From a GEDCOM point of view and therefore many programs, a FAMily is a record that connects male and female "spouses" with children. While marriage is a TAG/Field in the record it is NOT required.
Children can be attached to the FAMily record via a FAMC tag associated with the INDIvidual and a subtag called PEDIgree that can denote the child is a (adopted | birth | foster | sealing) connection to the FAMily. NOTE: FTM does not support this specific GEDCOM construct but does track the information. (EDIT: The FAMily is also attached to the INDIviduals as well, The connection is bi-directional.)
Spouses of a family are connected to the FAMily record via a FAMS tag.
So FAMily and Marriage are connected and could be the same but individuals are connected to a FAMily record without the requirement of marriage so depending on how the counts are made they could be the same or different.

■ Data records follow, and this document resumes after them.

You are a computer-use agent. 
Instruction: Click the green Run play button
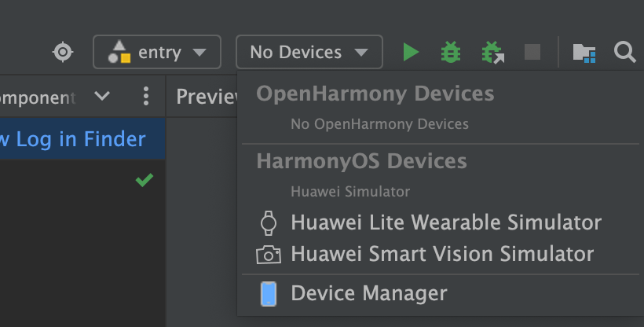411,52
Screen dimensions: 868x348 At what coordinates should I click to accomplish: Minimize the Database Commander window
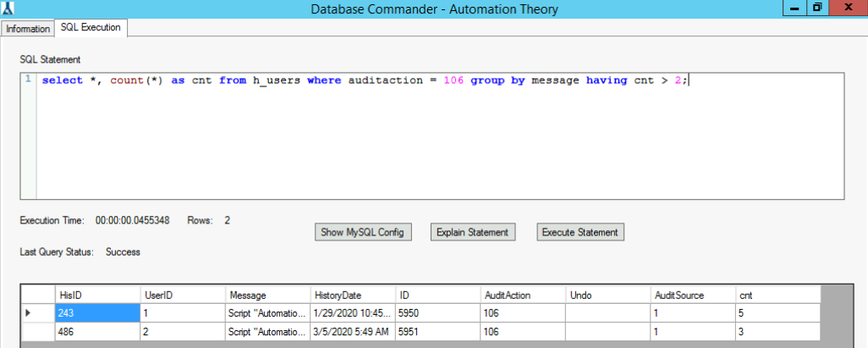tap(794, 8)
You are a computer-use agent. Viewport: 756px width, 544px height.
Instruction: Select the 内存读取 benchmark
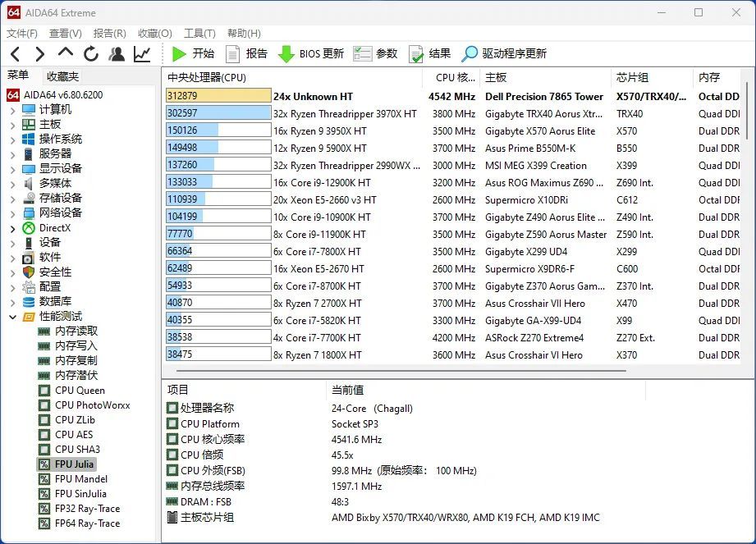[74, 331]
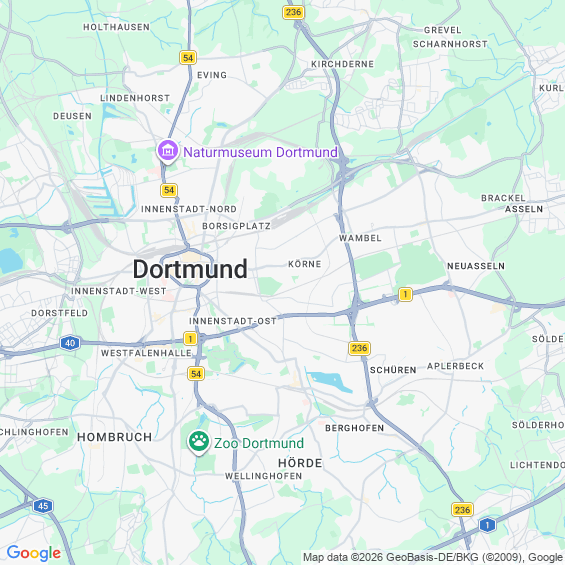Click the Dortmund city name label
The height and width of the screenshot is (565, 565).
(x=190, y=269)

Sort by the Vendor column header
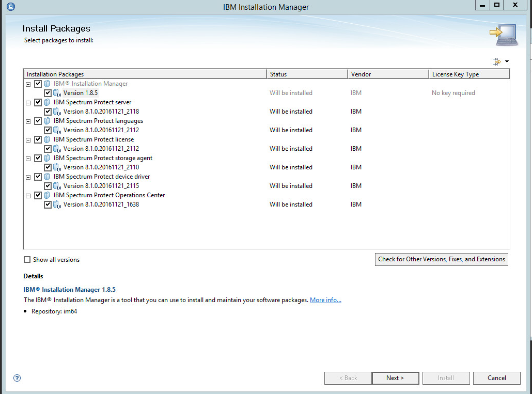click(387, 74)
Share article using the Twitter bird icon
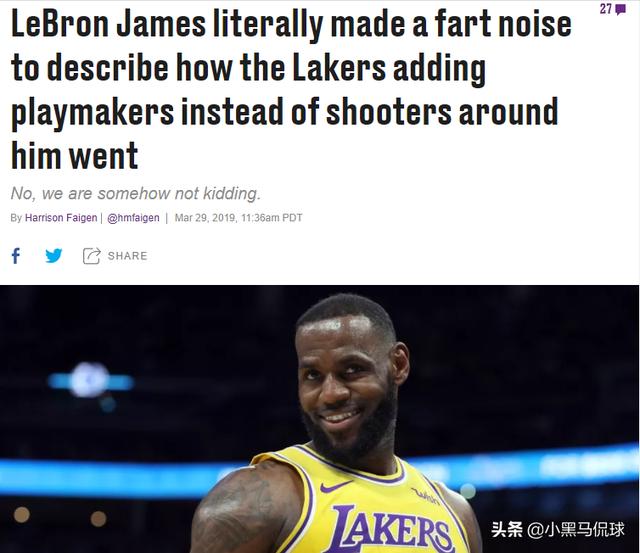The image size is (640, 553). (53, 256)
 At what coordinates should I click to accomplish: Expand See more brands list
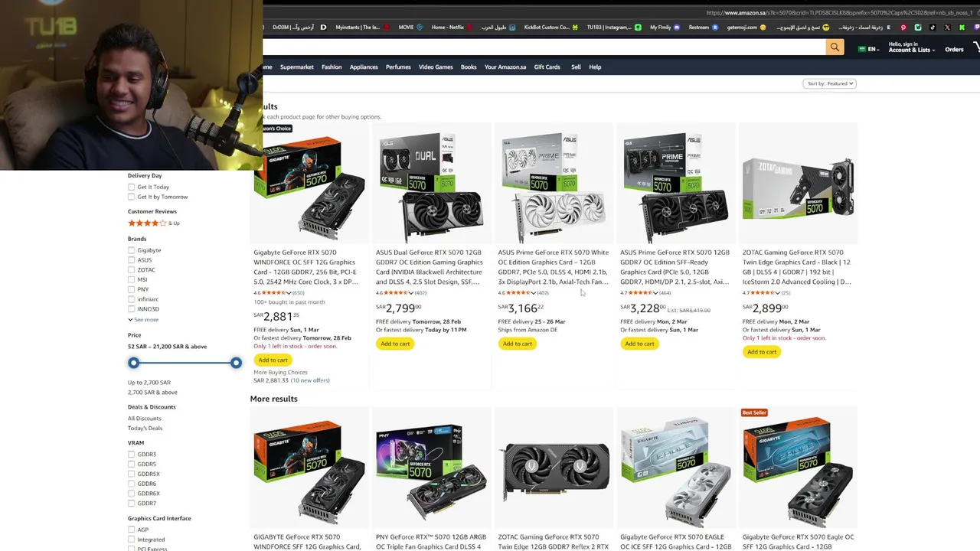click(x=143, y=319)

In GEDCOM a Male and/or Female "spouse" is not required to "head" a family. And while the GEDCOM allows for only one of each (male and female) this is not a requirement of many software programs, nor is it a requirement that anything except one person (be it spouse or child) be associated with a FAMily record. So it is possible to have a child without parents, or parent(s) without children, or child(ren) without parents.
Personally I have a few "spouses" without children, "spouses" without marriage (with and without children), cand cases where children have no know parents.
Many software programs tend to LUMP concepts together because it gets real hard to differentiate between the concepts "in the wild". Some people call themselves "married" but no documents are on the books. If you frequent genealogy blogs you will see many discussions about what constitues a family, what is a "common law marriage", how to record various family (and non family) relationships. Some people only record true blood relationships, other only record the male or female lines, other do something very different.
Sorry for the long winded answer. Your titled question is not easy to answer with the bigger picture in mind.